Ketua DPR tegaskan setiap warga negara yang bekerja dan memiliki penghasilan di Indonesia harus membayar pajak sesuai dengan ketentuan yang berlaku.

Selasa (9/3), Komplek Parlemen didatangi oleh sejumlah orang yang tampangnya kerap tampil di layar kaca. Mereka adalah para artis yang tergabung dalam Persatuan Artis Sinetron Indonesia (PARSI). Di bawah komando artis senior Anwar Fuadi, PARSI hendak beraudiensi dengan Ketua DPR Marzuki Alie.
Setelah menunggu sekitar satu jam, artis-artis sinetron seperti Lucky Perdana, Firda Kusler bersama anaknya yang juga artis, Nakula dan Sadewa, dan Ibnu Jamil akhirnya ditemui Ketua DPR yang didampingi oleh Anggota Komisi X DPR Eko Hendro Purnomo, komedian yang populer dengan nama Eko Patrio.
Kepada Ketua DPR, Anwar menyampaikan keluhan kalangan artis terkait kewajiban pajak yang dinilai cukup memberatkan. “Bagi pengusaha mungkin tidak berpengaruh, namun bagi para artis yang hanya menjual jasa ini sebuah masalah,” ujar Anwar.

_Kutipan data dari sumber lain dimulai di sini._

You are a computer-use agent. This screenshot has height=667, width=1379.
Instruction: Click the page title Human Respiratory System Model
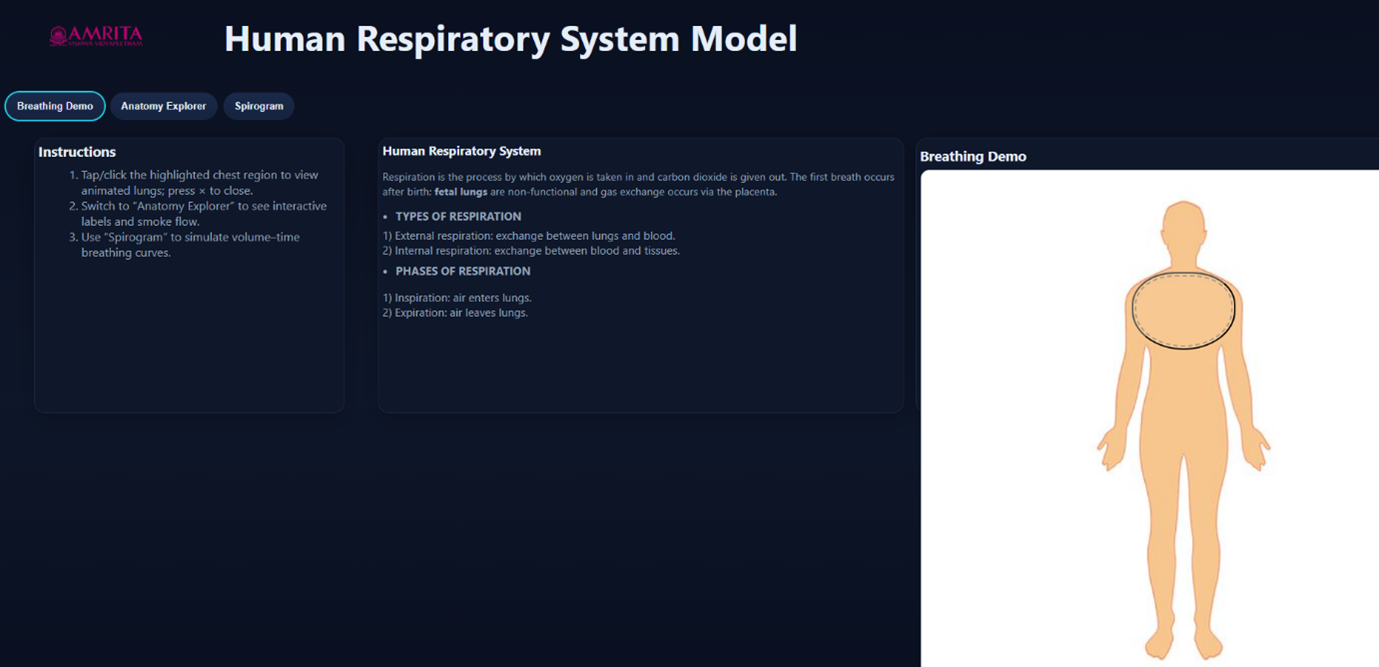(510, 39)
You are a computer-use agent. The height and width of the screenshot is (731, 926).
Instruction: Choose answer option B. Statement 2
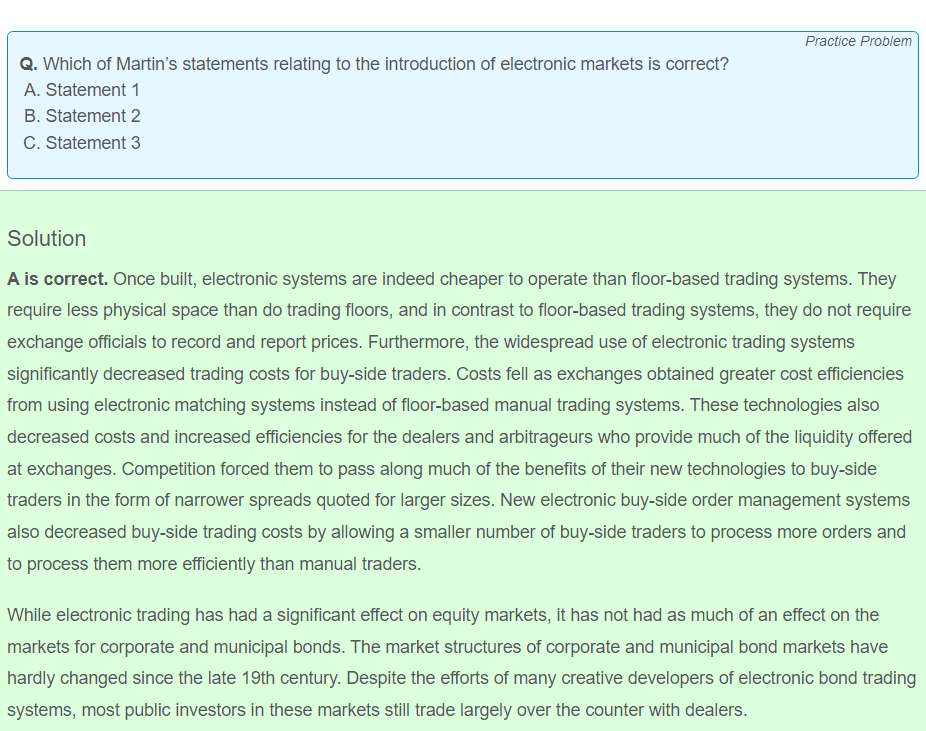(82, 116)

Menurut Anwar, kebijakan pajak yang mencapai 30 persen memberatkan para artis lawas yang sudah jarang mendapat pekerjaan. Dia membandingkan artis lawas dengan muka-muka baru yang tentunya masih sering mendapat tawaran syuting. “Bagi para artis yang masih terus mendapat tawaran syuting mungkin kebijakan pajak tinggi tidak menjadi masalah. Namun bagi artis lama yang tidak punya kemampuan lain selain akting, namun tidak dipanggil syuting lagi, ini menjadi masalah,” papar Anwar.
Untuk itu, atas nama PARSI, anwar berharap kalangan artis diberikan keringanan. Atau setidaknya, lanjut Anwar, artis diberi kemudahan dalam menunaikan kewajiban pajaknya berdasarkan peraturan yang berlaku. Sayang, Anwar tidak merinci bentuk kemudahan seperti apa yang dimaksud.
Ketua DPR Marzuki Alie menegaskan pada prinsipnya seluruh warga negara Indonesia yang bekerja di Indonesia, harus membayar pajak. “Kalau memenuhi syarat dalam undang-undang, ya harus kena pajak,” tukasnya. Kewajiban pajak penting untuk menjamin kelangsungan sebuah negara. “Darah negara adalah pajak. Jika pajak tidak dibayarkan, maka negara tidak bisa berjalan,” dia menambahkan.
Mengukur pendapatan yang diperoleh artis, Marzuki berpendapat kewajiban pajak seharusnya jangan dipersoalkan. “Artis ini pendapatannya Rp500 juta per tahun. Tarif pajaknya hanya sekitar 30 persen,” imbuhnya. Makanya, ia menegaskan bahwa warga negara yang bekerja di Indonesia diwajibkan kena potongan pajak dari penghasilan yang diterimanya.
Namun begitu, Marzuki berjanji akan menampung aspirasi PARSI. Ia berharap para artis menyampaikan usulan sistem pajak yang kira-kira pas diterapkan untuk kalangan artis kepada Menteri Keuangan. “Bisa mengajukan sistem pajak bruto atau pajak final,” dia mencontohkan. Setelah itu, usulan bisa juga disampaikan ke Komisi XI DPR yang mengurusi masalah perpajakan. “Namun harus final dulu pilihan artis, baru dibawa ke Komisi XI,” ujarnya.
Eko yang berlatar belakang artis mengatakan kalangan artis sebenarnya sangat patuh pada kewajiban membayar pajak. “Ketika artis akan mengambil honor, maka ia sudah mendapat potongan langsung dari produser. Ada yang 5 persen, ada yang 10 persen,” papar Eko. Hanya saja karena sebagian artis tidak memiliki nomor pokok wajib pajak (NPWP), potongan honornya jadi lebih besar. Makanya, Eko menyarankan rekan-rekannya untuk segera memiliki NPWP.